W3C home > Mailing lists > Public > www-style@w3.org > July 2004

Re: Handling unrecognized or unsupported charset

From: Boris Zbarsky <bzbarsky@MIT.EDU>
Date: Thu, 15 Jul 2004 13:45:53 -0500
Message-ID: <40F6D0E1.4070302@mit.edu>
To: Mark Moore <mark.moore@notlimited.com>
Cc: www-style@w3.org

Mark Moore wrote:
> A UA that doesn't understand the Greek charset (ISO-8859-7) will find the
> style sheet perfectly syntactically correct.  It will be able to parse the
> sheet

No, it will not.  It will not even be able to tokenize the sheet.  The step 
right before tokenization is to convert the sheet to Unicode and then work with 
the Unicode character stream, not the byte stream.  If the conversion to Unicode 
cannot be performed, tokenization cannot even start.

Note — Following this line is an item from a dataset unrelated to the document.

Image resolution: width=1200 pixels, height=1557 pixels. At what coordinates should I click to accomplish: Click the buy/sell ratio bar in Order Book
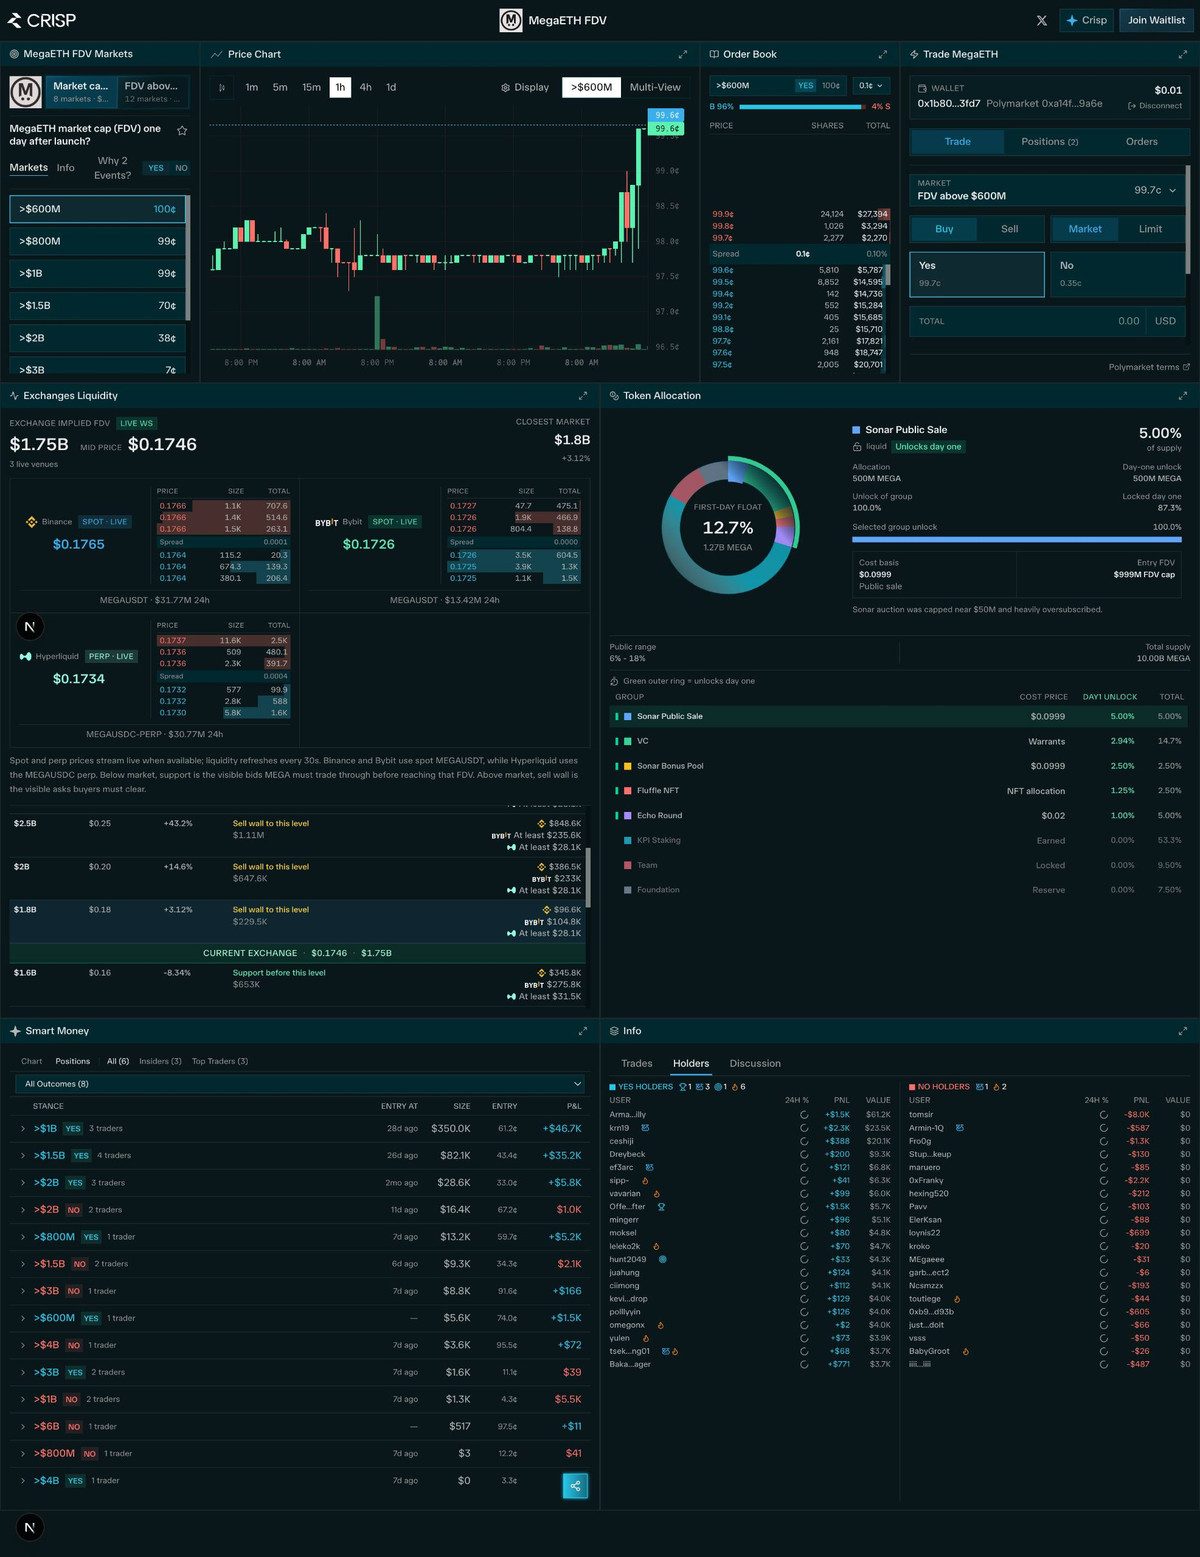(x=800, y=106)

The only way to attempt to deal short of discarding the sheet is to assume some 
other charset and use that.  Say take the charset from the next step of the 
charset selection algorithm.

> In this case, the @charset rule should be considered invalid, and the UA
> should continue parsing immediately after the terminating semicolon (or
> block) as described in section 4.1.5. [2]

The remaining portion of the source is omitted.